Wij zien het belang van vertrouwen in het onderwijs en hebben dit in ons rapport ook
benadrukt. In Nederland kennen we vrijheid van onderwijs met de bijbehorende bestedingsvrijheid.
De Minister heeft twee manieren om het onderwijs te financieren: via subsidies en
via de lumpsum. Aan subsidies zijn voorwaarden verbonden (die de Minister ook moet
controleren), aan de lumpsum-financiering niet. Scholen mogen dit, binnen de daarvoor
gestelde wettelijke kaders, naar eigen inzicht besteden. De Minister hoeft dit niet
te controleren.
Maar controle is niet hetzelfde als verantwoording. Scholen moeten namelijk wel verantwoording
afleggen aan hun schoolbesturen over de wijze waarop zij het geld hebben besteed en
de keuzes die zijn daarin hebben gemaakt.

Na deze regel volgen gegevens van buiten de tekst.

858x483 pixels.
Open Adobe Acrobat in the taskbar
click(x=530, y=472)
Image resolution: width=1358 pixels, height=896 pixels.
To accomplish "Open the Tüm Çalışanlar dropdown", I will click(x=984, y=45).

Evenzo moet de Minister zich – op geaggregeerd niveau – aan het parlement verantwoorden
over de uitgave van publiek geld en de daarmee bereikte resultaten. De Tweede Kamer
moet immers namens de burger kunnen controleren of die «waar» heeft gekregen voor
zijn belastinggeld. Dat kan alleen als vooraf concrete doelen en indicatoren zijn
vastgesteld die met het beschikbaar gestelde geld worden beoogd, afspraken zijn gemaakt
over indicatoren om te bepalen of deze doelen behaald zijn en als in overleg met het
onderwijsveld afspraken worden gemaakt over een informatie-arrangement waarmee bepaald
kan worden of doelen gerealiseerd zijn. Dit is niet eenvoudig, maar wel noodzakelijk
om te kunnen monitoren of onderwijsgeld tot gevolg heeft dat het onderwijs op het
gewenste niveau is en blijft.
Vraag 9
Is de consequentie van het ontbreken van de link tussen geld, interventies en resultaten
in de extra verantwoording over de middelen voor het Nationaal Programma Onderwijs
dat de effectiviteit van de ingezette middelen met betrekking tot onder meer interventies
en het wegwerken van vertraging nooit zal kunnen worden aangetoond?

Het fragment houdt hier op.